Saturday, October 8, 2011

Magical morels and the mystical midwest... May 2009

I know, you're thinking, "I can't believe she just referred to flyover country as mystical." But it kind of is.

For instance, the morels are calling me.  (Not really, if I was really hearing mushrooms, without TAKING mushrooms, I'd call my doctor.)  But this is morel season.  You never know where you are going to find the little buggers and I haven't been out hunting in a long time.  I need to go, if only for the walk in the woods.

Springtime here is glorious.  It makes me rapturous, unlike my staid, pragmatic heritage.  I stick my nose in a spray of lilacs and go gaga with the sheer wonder of it.  There are so many questions.  What makes it smell like that and why does my brain approve so?

There are many country roads to travel down and many interesting people who are out and about taking advantage of the burst of nature.

On your voyages, you wonder about the ancestors.  There's a secret grotto someplace near.  It's down a one-mile walk, past a ghost town and there are names from the 1700's carved into the rock.

Our local church tends a hidden graveyard.  It's down the road apace, off on a gravel road, then a dirt path that ends with the old, old stones in a grass-covered clearing surrounded by forest.  I don't think there's even kin left of the people buried there.

You can tell by looking at some sections that entire families perished close in time to each other and I think it must have been an outbreak of some long-gone illness.  I volunteered to place little flags there on memorial day some years back.  It's humbling.

We are hardy stock.  There are three months of the year that are difficult even in these modern times.  When I see the ancient stones I wonder how it must have been for those folks.  Did they make it to spring and think it was a good year because they only lost one toe to frostbite?

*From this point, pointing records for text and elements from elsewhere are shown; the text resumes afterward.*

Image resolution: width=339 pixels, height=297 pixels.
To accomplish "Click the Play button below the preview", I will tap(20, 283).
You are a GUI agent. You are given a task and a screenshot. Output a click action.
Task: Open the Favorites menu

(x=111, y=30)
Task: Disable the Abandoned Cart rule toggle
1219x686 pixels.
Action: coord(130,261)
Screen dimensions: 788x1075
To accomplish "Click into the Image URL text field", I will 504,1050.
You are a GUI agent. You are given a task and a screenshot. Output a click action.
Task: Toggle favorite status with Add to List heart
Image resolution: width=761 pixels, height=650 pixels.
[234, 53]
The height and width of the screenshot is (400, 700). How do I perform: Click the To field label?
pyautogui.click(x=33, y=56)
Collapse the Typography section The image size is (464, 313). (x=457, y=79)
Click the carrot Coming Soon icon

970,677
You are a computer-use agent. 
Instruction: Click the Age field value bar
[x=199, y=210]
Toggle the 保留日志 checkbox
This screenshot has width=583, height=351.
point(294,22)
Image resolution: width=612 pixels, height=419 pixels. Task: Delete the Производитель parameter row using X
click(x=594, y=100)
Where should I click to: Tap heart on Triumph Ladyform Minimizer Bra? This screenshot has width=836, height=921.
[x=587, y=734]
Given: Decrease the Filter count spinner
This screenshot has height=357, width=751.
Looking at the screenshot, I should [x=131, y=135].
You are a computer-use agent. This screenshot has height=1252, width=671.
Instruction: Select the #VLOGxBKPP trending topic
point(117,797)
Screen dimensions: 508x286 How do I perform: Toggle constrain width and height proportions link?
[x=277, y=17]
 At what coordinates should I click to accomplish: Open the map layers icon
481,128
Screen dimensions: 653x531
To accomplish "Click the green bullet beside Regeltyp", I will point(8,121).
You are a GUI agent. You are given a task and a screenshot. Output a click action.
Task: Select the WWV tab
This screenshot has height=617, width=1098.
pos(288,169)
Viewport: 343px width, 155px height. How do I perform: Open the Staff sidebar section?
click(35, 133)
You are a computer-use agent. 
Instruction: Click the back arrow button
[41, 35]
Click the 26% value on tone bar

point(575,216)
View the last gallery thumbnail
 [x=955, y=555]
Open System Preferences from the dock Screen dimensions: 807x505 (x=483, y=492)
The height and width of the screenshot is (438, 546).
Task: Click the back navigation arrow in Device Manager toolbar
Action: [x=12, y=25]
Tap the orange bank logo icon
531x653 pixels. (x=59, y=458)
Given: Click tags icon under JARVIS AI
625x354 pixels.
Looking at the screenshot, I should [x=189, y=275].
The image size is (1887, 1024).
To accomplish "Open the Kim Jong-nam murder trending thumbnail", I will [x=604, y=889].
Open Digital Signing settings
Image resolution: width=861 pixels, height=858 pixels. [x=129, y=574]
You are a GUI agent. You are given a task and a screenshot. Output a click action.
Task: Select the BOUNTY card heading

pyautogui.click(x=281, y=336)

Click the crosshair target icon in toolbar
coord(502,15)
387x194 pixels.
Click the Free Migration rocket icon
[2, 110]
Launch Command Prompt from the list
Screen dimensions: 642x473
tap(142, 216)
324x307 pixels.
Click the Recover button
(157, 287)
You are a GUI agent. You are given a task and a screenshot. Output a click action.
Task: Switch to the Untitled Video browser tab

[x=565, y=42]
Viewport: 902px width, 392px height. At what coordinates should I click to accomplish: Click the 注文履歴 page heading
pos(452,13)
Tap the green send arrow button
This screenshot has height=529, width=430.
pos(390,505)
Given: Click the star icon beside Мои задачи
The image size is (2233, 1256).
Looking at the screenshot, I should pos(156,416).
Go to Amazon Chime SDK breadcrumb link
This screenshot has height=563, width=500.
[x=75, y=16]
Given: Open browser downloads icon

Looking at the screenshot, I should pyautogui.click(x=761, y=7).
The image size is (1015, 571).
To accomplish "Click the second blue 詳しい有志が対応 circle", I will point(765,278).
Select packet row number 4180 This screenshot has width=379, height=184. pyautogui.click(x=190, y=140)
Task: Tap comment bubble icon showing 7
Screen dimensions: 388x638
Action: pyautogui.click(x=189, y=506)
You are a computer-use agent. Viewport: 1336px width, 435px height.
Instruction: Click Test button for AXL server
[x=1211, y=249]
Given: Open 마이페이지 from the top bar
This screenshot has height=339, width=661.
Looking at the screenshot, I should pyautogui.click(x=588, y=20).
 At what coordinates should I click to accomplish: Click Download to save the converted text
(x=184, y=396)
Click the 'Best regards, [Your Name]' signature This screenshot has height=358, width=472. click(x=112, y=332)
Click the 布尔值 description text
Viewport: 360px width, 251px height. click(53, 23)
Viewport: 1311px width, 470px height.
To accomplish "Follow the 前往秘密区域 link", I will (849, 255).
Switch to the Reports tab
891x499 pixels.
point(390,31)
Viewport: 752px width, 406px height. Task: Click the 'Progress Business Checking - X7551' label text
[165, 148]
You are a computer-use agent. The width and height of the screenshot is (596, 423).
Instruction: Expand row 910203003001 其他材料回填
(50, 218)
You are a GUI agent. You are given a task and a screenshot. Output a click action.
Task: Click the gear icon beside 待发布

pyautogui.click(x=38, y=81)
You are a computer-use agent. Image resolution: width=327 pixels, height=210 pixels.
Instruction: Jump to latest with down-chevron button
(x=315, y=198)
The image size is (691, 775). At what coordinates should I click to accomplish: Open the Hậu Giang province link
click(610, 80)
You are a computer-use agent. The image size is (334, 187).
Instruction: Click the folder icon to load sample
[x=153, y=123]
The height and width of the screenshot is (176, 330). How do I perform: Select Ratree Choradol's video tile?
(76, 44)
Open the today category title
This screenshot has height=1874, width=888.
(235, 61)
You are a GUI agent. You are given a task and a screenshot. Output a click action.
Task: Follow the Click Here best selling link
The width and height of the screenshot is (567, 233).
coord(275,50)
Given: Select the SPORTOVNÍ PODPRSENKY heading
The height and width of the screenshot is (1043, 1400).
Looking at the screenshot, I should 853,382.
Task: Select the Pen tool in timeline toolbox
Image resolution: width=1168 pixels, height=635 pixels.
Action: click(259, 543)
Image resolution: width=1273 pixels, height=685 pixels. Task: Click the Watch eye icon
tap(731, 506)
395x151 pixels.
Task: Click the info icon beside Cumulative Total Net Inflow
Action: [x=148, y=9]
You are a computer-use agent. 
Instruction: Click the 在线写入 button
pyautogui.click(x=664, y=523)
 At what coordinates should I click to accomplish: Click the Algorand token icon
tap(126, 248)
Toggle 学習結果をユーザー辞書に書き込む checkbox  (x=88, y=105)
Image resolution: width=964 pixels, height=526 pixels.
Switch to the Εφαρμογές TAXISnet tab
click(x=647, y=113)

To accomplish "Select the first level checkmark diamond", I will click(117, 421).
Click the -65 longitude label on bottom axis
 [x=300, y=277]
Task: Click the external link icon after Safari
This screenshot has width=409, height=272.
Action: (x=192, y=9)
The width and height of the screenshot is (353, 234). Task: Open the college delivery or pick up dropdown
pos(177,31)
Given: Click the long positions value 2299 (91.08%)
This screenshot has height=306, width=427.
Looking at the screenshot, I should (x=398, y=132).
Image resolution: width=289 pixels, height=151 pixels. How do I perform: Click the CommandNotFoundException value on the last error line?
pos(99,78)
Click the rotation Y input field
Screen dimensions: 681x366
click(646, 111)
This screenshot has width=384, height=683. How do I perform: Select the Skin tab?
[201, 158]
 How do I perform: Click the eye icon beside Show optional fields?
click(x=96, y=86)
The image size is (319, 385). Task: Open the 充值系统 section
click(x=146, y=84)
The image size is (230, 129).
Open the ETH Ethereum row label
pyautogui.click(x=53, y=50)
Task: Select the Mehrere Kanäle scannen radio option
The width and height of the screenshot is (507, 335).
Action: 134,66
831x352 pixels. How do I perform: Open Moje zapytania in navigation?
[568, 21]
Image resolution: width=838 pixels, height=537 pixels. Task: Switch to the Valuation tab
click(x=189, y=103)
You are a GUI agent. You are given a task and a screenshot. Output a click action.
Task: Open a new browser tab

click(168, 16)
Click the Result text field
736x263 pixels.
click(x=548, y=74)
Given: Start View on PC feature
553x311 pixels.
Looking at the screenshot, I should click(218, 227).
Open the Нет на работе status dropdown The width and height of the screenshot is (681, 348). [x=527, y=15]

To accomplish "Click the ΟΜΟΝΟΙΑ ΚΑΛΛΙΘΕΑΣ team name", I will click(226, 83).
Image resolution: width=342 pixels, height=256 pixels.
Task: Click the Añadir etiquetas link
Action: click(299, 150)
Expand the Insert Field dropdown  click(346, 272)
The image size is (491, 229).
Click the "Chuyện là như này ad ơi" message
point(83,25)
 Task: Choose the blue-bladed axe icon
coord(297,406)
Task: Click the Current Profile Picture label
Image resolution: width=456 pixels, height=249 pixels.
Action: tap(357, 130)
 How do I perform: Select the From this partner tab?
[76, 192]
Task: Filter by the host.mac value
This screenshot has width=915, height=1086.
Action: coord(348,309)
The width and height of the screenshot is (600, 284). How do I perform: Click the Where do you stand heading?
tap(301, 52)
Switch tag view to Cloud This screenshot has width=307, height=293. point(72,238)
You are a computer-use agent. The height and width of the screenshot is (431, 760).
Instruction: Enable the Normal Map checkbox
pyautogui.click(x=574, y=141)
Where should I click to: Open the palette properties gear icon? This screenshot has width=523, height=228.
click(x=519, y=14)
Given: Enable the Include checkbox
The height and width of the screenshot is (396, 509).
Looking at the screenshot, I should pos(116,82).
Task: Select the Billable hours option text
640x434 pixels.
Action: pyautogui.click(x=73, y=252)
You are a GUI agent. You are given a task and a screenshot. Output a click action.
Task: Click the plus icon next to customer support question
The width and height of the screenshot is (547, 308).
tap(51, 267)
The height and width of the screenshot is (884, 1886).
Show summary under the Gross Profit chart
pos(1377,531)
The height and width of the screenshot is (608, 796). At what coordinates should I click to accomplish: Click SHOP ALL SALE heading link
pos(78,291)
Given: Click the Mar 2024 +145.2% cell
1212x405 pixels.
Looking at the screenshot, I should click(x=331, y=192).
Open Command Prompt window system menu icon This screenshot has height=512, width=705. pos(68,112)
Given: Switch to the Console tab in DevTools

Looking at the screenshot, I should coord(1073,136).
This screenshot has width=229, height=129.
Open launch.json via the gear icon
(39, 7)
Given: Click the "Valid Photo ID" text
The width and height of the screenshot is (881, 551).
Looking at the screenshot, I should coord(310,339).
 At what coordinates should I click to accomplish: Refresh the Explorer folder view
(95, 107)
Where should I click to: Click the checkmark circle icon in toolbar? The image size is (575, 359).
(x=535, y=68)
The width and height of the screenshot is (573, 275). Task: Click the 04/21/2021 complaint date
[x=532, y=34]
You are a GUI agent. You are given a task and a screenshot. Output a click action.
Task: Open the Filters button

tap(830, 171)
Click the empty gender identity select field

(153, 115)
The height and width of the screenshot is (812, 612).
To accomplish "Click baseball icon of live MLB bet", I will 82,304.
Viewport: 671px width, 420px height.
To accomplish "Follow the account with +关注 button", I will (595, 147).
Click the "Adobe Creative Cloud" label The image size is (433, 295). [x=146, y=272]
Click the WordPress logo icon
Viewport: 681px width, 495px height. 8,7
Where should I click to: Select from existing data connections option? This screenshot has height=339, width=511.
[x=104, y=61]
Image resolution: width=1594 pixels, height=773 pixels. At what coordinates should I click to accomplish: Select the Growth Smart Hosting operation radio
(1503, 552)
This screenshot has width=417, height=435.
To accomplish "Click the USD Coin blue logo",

My niece and I took a walk tonight after supper.  This weekend, at my cousin's shower, a long-time elder of the community commented that she didn't know what the world was coming to when people here were locking up their houses.  As a child, the community was a world of open doors.

But tonight, on the walk, I couldn't help but smile and notice that all of the houses in the "addition" had their front doors open and the welcoming lights on inside.  I like this area.  People are contrary and friendly.  They think, they labor, they argue and they love.  There really is something special about the midwest.